**THE PROBLEM:**
Reproduce exactly the line containing "The image size is (1024, 434)." and each line after it until the listing ends, leaving pictures out.

**PROVIDED MATERIAL:**
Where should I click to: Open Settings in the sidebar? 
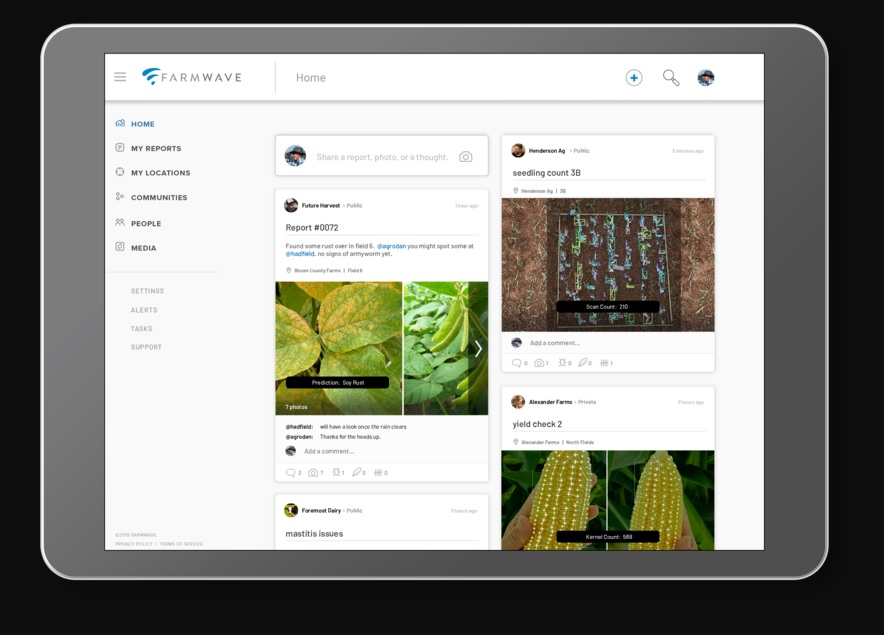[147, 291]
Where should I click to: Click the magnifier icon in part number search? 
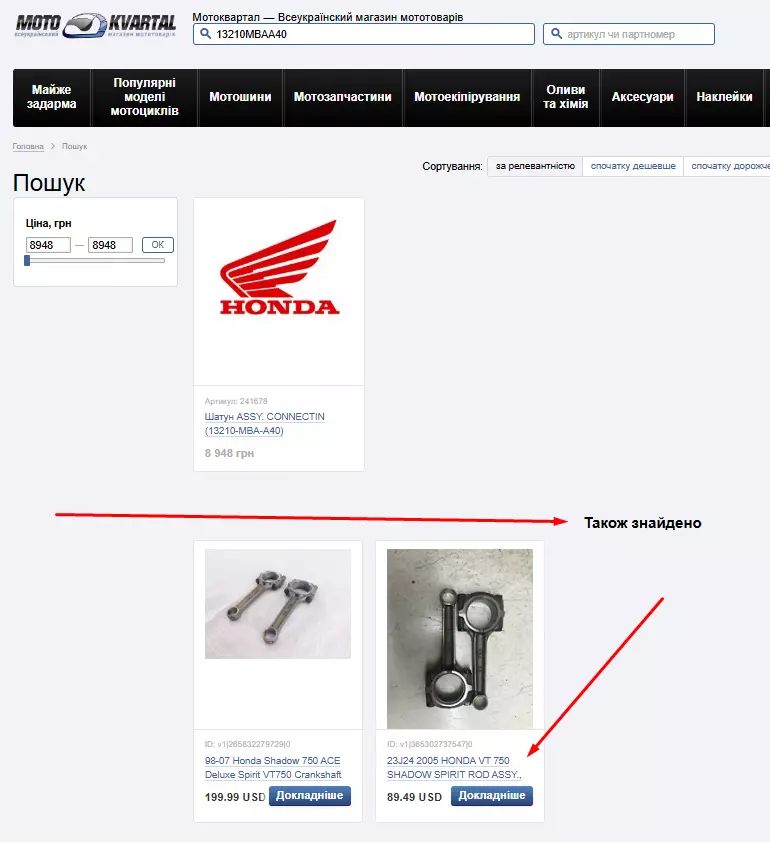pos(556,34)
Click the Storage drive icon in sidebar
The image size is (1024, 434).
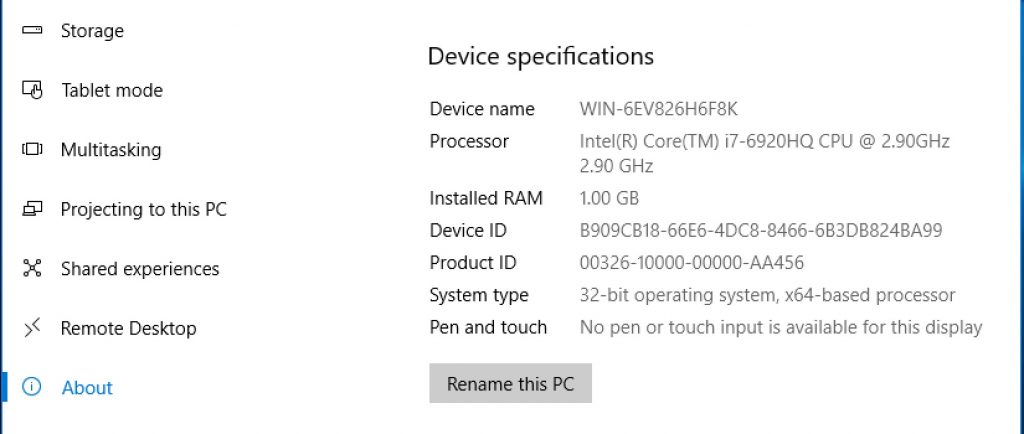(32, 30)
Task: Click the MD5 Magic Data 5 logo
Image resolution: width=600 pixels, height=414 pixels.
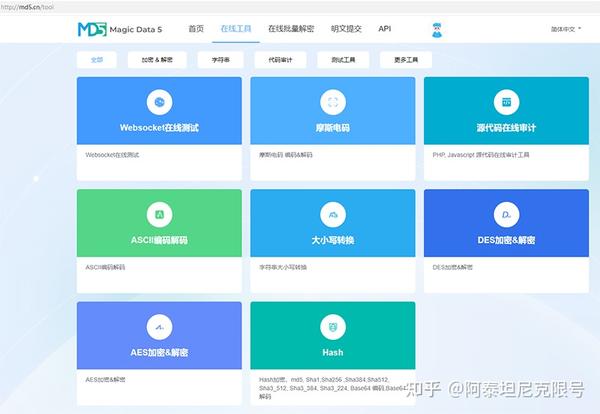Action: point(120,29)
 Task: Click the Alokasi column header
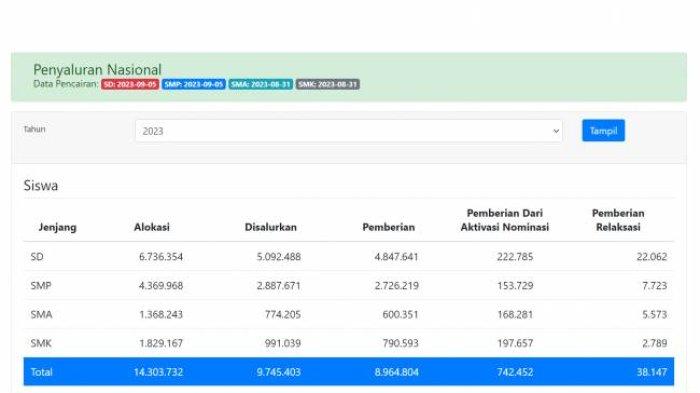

**ANSWER SPACE:**
The image size is (1024, 434).
(32, 30)
Task: Click the MD5 Magic Data 5 logo
Image resolution: width=600 pixels, height=414 pixels.
Action: point(120,29)
 Task: Click the Alokasi column header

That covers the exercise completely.